(Required work):
The response must consist of the complete listing below, reproduced without alteration.
-----
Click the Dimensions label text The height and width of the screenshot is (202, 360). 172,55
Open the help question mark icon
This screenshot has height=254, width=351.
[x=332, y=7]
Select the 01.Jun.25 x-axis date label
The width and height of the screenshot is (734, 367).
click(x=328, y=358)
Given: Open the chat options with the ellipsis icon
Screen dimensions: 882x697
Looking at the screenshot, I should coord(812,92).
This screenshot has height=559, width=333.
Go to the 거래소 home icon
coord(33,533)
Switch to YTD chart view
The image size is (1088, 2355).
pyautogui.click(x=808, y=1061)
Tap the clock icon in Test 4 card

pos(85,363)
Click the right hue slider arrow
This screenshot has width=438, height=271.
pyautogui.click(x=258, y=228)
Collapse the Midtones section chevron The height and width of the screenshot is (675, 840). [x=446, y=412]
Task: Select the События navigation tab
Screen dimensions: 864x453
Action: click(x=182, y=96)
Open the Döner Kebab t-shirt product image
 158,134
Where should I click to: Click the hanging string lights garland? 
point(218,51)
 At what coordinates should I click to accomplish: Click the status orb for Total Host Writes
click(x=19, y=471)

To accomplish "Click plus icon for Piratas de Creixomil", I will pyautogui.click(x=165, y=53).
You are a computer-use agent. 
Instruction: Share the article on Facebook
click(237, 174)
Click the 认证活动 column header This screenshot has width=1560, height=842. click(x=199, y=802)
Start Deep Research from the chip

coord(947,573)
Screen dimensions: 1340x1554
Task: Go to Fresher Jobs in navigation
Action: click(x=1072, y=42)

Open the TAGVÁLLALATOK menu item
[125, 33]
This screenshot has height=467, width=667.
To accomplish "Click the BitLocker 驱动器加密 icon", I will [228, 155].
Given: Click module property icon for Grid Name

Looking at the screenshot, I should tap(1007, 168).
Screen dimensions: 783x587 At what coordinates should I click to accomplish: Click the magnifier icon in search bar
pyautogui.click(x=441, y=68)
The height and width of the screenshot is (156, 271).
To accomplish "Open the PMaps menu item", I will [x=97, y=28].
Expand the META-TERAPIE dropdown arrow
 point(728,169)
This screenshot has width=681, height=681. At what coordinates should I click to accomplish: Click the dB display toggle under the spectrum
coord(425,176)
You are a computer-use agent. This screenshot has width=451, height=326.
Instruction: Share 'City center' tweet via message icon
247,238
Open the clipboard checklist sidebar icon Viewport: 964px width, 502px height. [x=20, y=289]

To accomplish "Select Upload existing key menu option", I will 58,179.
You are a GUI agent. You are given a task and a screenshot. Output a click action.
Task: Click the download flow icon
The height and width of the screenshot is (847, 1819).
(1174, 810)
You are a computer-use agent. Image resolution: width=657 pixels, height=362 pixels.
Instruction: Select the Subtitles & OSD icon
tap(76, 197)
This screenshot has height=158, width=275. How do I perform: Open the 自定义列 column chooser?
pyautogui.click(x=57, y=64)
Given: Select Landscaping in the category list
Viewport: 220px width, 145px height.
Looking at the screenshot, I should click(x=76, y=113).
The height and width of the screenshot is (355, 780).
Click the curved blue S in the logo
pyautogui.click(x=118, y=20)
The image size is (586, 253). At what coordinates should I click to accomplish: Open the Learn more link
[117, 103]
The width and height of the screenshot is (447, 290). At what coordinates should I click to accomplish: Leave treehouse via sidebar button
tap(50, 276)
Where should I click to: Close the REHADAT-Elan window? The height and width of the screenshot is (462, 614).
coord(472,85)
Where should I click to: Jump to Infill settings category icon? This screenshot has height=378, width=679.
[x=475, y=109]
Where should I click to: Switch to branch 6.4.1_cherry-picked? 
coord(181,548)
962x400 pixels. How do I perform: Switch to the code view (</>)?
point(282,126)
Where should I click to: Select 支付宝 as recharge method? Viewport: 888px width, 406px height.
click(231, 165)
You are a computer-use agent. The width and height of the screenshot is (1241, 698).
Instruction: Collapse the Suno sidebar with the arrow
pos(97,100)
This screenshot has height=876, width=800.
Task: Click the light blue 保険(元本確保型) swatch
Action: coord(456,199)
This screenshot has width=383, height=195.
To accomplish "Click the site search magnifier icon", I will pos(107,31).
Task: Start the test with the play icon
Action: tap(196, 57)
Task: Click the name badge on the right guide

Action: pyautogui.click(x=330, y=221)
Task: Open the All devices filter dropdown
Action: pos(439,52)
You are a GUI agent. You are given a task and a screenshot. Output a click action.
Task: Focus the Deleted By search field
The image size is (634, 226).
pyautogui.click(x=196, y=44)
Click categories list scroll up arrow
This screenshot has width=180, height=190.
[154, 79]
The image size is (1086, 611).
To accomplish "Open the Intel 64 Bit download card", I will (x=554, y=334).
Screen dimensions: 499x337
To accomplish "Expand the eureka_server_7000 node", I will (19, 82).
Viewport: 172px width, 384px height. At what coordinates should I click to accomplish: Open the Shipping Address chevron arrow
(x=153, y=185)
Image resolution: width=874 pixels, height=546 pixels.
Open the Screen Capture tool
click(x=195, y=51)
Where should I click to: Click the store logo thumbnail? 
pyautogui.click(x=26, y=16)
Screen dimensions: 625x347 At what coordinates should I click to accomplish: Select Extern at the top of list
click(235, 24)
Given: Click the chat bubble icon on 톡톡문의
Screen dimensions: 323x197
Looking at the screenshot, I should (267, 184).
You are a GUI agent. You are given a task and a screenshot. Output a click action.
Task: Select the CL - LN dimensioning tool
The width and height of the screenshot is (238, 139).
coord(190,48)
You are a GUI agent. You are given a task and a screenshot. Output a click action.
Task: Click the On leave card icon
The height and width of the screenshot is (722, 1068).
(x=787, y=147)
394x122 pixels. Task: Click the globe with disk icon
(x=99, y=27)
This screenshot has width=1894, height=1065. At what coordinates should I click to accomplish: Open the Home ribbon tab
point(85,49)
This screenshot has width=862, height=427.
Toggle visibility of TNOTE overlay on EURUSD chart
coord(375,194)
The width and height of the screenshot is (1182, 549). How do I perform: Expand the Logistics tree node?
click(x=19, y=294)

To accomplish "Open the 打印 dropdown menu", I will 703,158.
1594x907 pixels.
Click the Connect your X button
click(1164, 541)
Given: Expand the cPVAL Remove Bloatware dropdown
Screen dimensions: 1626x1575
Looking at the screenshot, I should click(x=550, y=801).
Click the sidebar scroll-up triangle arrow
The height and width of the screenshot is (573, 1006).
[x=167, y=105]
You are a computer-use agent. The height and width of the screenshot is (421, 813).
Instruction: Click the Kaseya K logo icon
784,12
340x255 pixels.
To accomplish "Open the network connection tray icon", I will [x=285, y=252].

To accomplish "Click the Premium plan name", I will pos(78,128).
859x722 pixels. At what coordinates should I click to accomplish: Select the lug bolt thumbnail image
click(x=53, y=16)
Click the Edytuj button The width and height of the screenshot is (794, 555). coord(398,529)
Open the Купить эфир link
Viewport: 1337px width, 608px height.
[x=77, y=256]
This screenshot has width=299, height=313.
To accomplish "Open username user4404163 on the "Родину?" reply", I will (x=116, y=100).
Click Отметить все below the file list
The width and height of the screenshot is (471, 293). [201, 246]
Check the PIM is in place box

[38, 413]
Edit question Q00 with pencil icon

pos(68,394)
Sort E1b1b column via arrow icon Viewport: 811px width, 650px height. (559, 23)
-----
(Solution to this exercise):
Click the Dimensions label text The height and width of the screenshot is (202, 360). 172,55
Open the help question mark icon
This screenshot has height=254, width=351.
[x=332, y=7]
Select the 01.Jun.25 x-axis date label
The width and height of the screenshot is (734, 367).
click(x=328, y=358)
Given: Open the chat options with the ellipsis icon
Screen dimensions: 882x697
Looking at the screenshot, I should coord(812,92).
This screenshot has height=559, width=333.
Go to the 거래소 home icon
coord(33,533)
Switch to YTD chart view
The image size is (1088, 2355).
pyautogui.click(x=808, y=1061)
Tap the clock icon in Test 4 card

pos(85,363)
Click the right hue slider arrow
This screenshot has width=438, height=271.
pyautogui.click(x=258, y=228)
Collapse the Midtones section chevron The height and width of the screenshot is (675, 840). [x=446, y=412]
Task: Select the События navigation tab
Screen dimensions: 864x453
Action: click(x=182, y=96)
Open the Döner Kebab t-shirt product image
 158,134
Where should I click to: Click the hanging string lights garland? 
point(218,51)
 At what coordinates should I click to accomplish: Click the status orb for Total Host Writes
click(x=19, y=471)

To accomplish "Click plus icon for Piratas de Creixomil", I will pyautogui.click(x=165, y=53).
You are a computer-use agent. 
Instruction: Share the article on Facebook
click(237, 174)
Click the 认证活动 column header This screenshot has width=1560, height=842. click(x=199, y=802)
Start Deep Research from the chip

coord(947,573)
Screen dimensions: 1340x1554
Task: Go to Fresher Jobs in navigation
Action: click(x=1072, y=42)

Open the TAGVÁLLALATOK menu item
[125, 33]
This screenshot has height=467, width=667.
To accomplish "Click the BitLocker 驱动器加密 icon", I will [228, 155].
Given: Click module property icon for Grid Name

Looking at the screenshot, I should tap(1007, 168).
Screen dimensions: 783x587 At what coordinates should I click to accomplish: Click the magnifier icon in search bar
pyautogui.click(x=441, y=68)
The height and width of the screenshot is (156, 271).
To accomplish "Open the PMaps menu item", I will [x=97, y=28].
Expand the META-TERAPIE dropdown arrow
 point(728,169)
This screenshot has width=681, height=681. At what coordinates should I click to accomplish: Click the dB display toggle under the spectrum
coord(425,176)
You are a computer-use agent. This screenshot has width=451, height=326.
Instruction: Share 'City center' tweet via message icon
247,238
Open the clipboard checklist sidebar icon Viewport: 964px width, 502px height. [x=20, y=289]

To accomplish "Select Upload existing key menu option", I will 58,179.
You are a GUI agent. You are given a task and a screenshot. Output a click action.
Task: Click the download flow icon
The height and width of the screenshot is (847, 1819).
(1174, 810)
You are a computer-use agent. Image resolution: width=657 pixels, height=362 pixels.
Instruction: Select the Subtitles & OSD icon
tap(76, 197)
This screenshot has height=158, width=275. How do I perform: Open the 自定义列 column chooser?
pyautogui.click(x=57, y=64)
Given: Select Landscaping in the category list
Viewport: 220px width, 145px height.
Looking at the screenshot, I should click(x=76, y=113).
The height and width of the screenshot is (355, 780).
Click the curved blue S in the logo
pyautogui.click(x=118, y=20)
The image size is (586, 253). At what coordinates should I click to accomplish: Open the Learn more link
[117, 103]
The width and height of the screenshot is (447, 290). At what coordinates should I click to accomplish: Leave treehouse via sidebar button
tap(50, 276)
Where should I click to: Close the REHADAT-Elan window? The height and width of the screenshot is (462, 614).
coord(472,85)
Where should I click to: Jump to Infill settings category icon? This screenshot has height=378, width=679.
[x=475, y=109]
Where should I click to: Switch to branch 6.4.1_cherry-picked? 
coord(181,548)
962x400 pixels. How do I perform: Switch to the code view (</>)?
point(282,126)
Where should I click to: Select 支付宝 as recharge method? Viewport: 888px width, 406px height.
click(231, 165)
You are a computer-use agent. The width and height of the screenshot is (1241, 698).
Instruction: Collapse the Suno sidebar with the arrow
pos(97,100)
This screenshot has height=876, width=800.
Task: Click the light blue 保険(元本確保型) swatch
Action: coord(456,199)
This screenshot has width=383, height=195.
To accomplish "Click the site search magnifier icon", I will pos(107,31).
Task: Start the test with the play icon
Action: tap(196, 57)
Task: Click the name badge on the right guide

Action: pyautogui.click(x=330, y=221)
Task: Open the All devices filter dropdown
Action: pos(439,52)
You are a GUI agent. You are given a task and a screenshot. Output a click action.
Task: Focus the Deleted By search field
The image size is (634, 226).
pyautogui.click(x=196, y=44)
Click categories list scroll up arrow
This screenshot has width=180, height=190.
[154, 79]
The image size is (1086, 611).
To accomplish "Open the Intel 64 Bit download card", I will (x=554, y=334).
Screen dimensions: 499x337
To accomplish "Expand the eureka_server_7000 node", I will (19, 82).
Viewport: 172px width, 384px height. At what coordinates should I click to accomplish: Open the Shipping Address chevron arrow
(x=153, y=185)
Image resolution: width=874 pixels, height=546 pixels.
Open the Screen Capture tool
click(x=195, y=51)
Where should I click to: Click the store logo thumbnail? 
pyautogui.click(x=26, y=16)
Screen dimensions: 625x347 At what coordinates should I click to accomplish: Select Extern at the top of list
click(235, 24)
Given: Click the chat bubble icon on 톡톡문의
Screen dimensions: 323x197
Looking at the screenshot, I should (267, 184).
You are a GUI agent. You are given a task and a screenshot. Output a click action.
Task: Select the CL - LN dimensioning tool
The width and height of the screenshot is (238, 139).
coord(190,48)
You are a GUI agent. You are given a task and a screenshot. Output a click action.
Task: Click the On leave card icon
The height and width of the screenshot is (722, 1068).
(x=787, y=147)
394x122 pixels. Task: Click the globe with disk icon
(x=99, y=27)
This screenshot has width=1894, height=1065. At what coordinates should I click to accomplish: Open the Home ribbon tab
point(85,49)
This screenshot has width=862, height=427.
Toggle visibility of TNOTE overlay on EURUSD chart
coord(375,194)
The width and height of the screenshot is (1182, 549). How do I perform: Expand the Logistics tree node?
click(x=19, y=294)

To accomplish "Open the 打印 dropdown menu", I will 703,158.
1594x907 pixels.
Click the Connect your X button
click(1164, 541)
Given: Expand the cPVAL Remove Bloatware dropdown
Screen dimensions: 1626x1575
Looking at the screenshot, I should click(x=550, y=801).
Click the sidebar scroll-up triangle arrow
The height and width of the screenshot is (573, 1006).
[x=167, y=105]
You are a computer-use agent. The height and width of the screenshot is (421, 813).
Instruction: Click the Kaseya K logo icon
784,12
340x255 pixels.
To accomplish "Open the network connection tray icon", I will [x=285, y=252].

To accomplish "Click the Premium plan name", I will pos(78,128).
859x722 pixels. At what coordinates should I click to accomplish: Select the lug bolt thumbnail image
click(x=53, y=16)
Click the Edytuj button The width and height of the screenshot is (794, 555). coord(398,529)
Open the Купить эфир link
Viewport: 1337px width, 608px height.
[x=77, y=256]
This screenshot has width=299, height=313.
To accomplish "Open username user4404163 on the "Родину?" reply", I will (x=116, y=100).
Click Отметить все below the file list
The width and height of the screenshot is (471, 293). [201, 246]
Check the PIM is in place box

[38, 413]
Edit question Q00 with pencil icon

pos(68,394)
Sort E1b1b column via arrow icon Viewport: 811px width, 650px height. (559, 23)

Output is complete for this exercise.